Thanks to all for your kind letters and well-wishing. The power and Internet is back on and all is well here. My neighbors still (Thursday morning) don’t have power, so there are still plenty of people going without. It must be a hundred times worse down south. Please direct your thoughts (and prayers if you do that) towards the hurricane victims.

We’ll wrap-up this week with a koan today and the Dhammapada tomorrow, and then get back to your letters and maybe a lesson or two next week.

Koan: The Happy Chinaman

Anyone walking about the many Chinatowns in America will observe statues of a stout fellow carrying a linen sack. Chinese merchants call him Happy Chinaman or Laughing Buddha.

This Hotei lived in the T’ang dynasty. He had no desire to call himself a Zen master or to gather many disciples about him. Instead he walked the streets with a big sack into which he would put gifts of candy, fruit, or doughnuts. These he would give to children who gathered around him in play.
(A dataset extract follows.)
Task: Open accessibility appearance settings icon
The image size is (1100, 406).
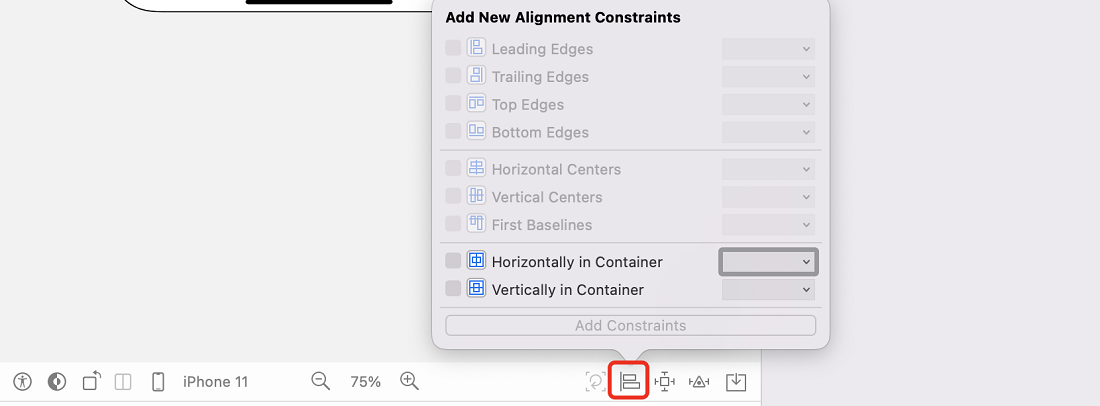Action: tap(22, 381)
He established a kindergarten of the streets.

Whenever he met a Zen devotee he would extend his hand and say: “Give me one penny.” And if anyone asked him to return to a temple to teach others, again he would reply: “Give me one penny.”

Once he was about his play-work another Zen master happened along and inquired: “What is the significance of Zen?”

Hotei immediately plopped his sack down on the ground in silent answer.

“Then,” asked the other, “what is the actualization of Zen?”

At once the Happy Chinaman swung the sack over his shoulder and continued on his way.